Geopandas offers us the `sjoin` method to spatially joing two different geodataframes.

This takes two geodataframes (the first is `'left` and the second is `right`.)

The `op` parameter controls how things are related to each other, using the `shapely` library's [binary predicates](https://shapely.readthedocs.io/en/latest/manual.html#binary-predicates):
* `intersects` - True if the objects have any boundary or interior point in common.
* `contains` - True if no points of other lie in the exterior of the object and at least one point of the interior of other lies in the interior of object.
* `within` - True if the object’s boundary and interior intersect only with the interior of the other

The `how` parameter controls which geometry is kept:
* `'left'` uses keys from left; retains only the left geometry column

In [None]:
za_rivers_left = gpd.sjoin(za_provinces, rivers, how="left", op='intersects')
base = za_provinces.plot(color='lightgrey', edgecolor='black')
za_rivers_left[za_rivers_left['sov_a3'] == 'ZAF'].plot(ax=base)

base.set_ylim(-35.2, -21.8)  # These limits are to ignore the Gough Islands
base.set_xlim(16, 33.2)  # These limits are to ignore the Gough Islands
za_rivers_left

* `'right'` use keys from right; retains only right geometry column (note that this means that all the rivers will still be present, but only those which can be matched to a province in `za_provinces` will have values from `za_provinces`.
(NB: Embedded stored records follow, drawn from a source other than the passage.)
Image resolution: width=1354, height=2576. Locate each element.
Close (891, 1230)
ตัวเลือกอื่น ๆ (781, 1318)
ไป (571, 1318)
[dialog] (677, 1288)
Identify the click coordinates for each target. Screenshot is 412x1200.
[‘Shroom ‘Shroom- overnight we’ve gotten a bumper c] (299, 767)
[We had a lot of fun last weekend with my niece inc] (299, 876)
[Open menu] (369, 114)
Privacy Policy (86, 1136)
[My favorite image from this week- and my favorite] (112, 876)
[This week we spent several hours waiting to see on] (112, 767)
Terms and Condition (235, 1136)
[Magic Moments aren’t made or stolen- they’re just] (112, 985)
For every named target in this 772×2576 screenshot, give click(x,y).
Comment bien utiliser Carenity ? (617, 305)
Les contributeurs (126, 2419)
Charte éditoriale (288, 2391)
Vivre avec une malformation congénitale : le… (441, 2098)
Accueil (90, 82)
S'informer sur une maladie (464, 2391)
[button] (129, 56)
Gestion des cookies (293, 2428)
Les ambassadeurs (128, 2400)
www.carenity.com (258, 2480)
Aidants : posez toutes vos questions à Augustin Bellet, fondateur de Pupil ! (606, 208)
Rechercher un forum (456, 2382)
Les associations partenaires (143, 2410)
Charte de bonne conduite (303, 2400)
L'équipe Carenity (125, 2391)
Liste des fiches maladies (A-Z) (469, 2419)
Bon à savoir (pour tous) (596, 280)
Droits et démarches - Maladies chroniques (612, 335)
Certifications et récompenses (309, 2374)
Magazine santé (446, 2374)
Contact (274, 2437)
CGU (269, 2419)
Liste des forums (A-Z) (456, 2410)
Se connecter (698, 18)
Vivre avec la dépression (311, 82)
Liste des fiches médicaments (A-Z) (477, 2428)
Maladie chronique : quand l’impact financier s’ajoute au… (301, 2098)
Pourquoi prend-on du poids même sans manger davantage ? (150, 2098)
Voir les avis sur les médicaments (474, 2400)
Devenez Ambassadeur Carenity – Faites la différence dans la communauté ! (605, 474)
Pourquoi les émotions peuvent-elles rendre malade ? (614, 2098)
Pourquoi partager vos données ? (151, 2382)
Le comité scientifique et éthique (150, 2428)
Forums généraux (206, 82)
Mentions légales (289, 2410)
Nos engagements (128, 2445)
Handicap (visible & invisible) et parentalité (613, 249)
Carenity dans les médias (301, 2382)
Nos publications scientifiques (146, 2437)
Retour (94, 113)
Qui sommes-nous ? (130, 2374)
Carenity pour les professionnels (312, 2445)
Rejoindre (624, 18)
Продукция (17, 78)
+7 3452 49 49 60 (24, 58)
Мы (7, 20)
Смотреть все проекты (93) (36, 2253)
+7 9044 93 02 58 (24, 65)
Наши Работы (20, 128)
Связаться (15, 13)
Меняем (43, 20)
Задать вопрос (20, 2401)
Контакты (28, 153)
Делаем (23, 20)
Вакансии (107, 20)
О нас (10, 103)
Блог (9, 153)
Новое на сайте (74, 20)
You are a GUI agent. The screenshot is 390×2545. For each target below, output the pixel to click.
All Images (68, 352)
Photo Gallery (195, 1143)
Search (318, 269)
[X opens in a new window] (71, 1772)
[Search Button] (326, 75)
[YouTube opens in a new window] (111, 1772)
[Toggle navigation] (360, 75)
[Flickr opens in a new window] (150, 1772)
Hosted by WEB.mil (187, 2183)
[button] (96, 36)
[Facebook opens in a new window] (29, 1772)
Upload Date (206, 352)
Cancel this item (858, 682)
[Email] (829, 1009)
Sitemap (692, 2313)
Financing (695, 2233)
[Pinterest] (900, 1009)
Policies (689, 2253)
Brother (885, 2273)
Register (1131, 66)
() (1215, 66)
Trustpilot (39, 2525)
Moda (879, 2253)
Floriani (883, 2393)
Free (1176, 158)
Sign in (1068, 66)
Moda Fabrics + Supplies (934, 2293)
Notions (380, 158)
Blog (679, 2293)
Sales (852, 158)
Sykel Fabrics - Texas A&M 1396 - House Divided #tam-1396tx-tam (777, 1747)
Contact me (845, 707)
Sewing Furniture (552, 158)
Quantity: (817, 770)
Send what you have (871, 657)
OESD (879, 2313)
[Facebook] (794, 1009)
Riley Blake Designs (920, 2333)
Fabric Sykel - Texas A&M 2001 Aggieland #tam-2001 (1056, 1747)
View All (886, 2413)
Note that we have rivers that extend beyond the border, because we are only looking for intersecting geometries. Try a different `op` ('contains' or 'within') to see what effect that has. Note also that some rivers are now present twice, because they are within multiple provinces, so get selected more than once.

In [None]:
za_rivers_right = gpd.sjoin(za_provinces, rivers, how="right", op='intersects')
base = za_provinces.plot(color='lightgrey', edgecolor='black')
za_rivers_right[za_rivers_right['sov_a3'] == 'ZAF'].plot(ax=base)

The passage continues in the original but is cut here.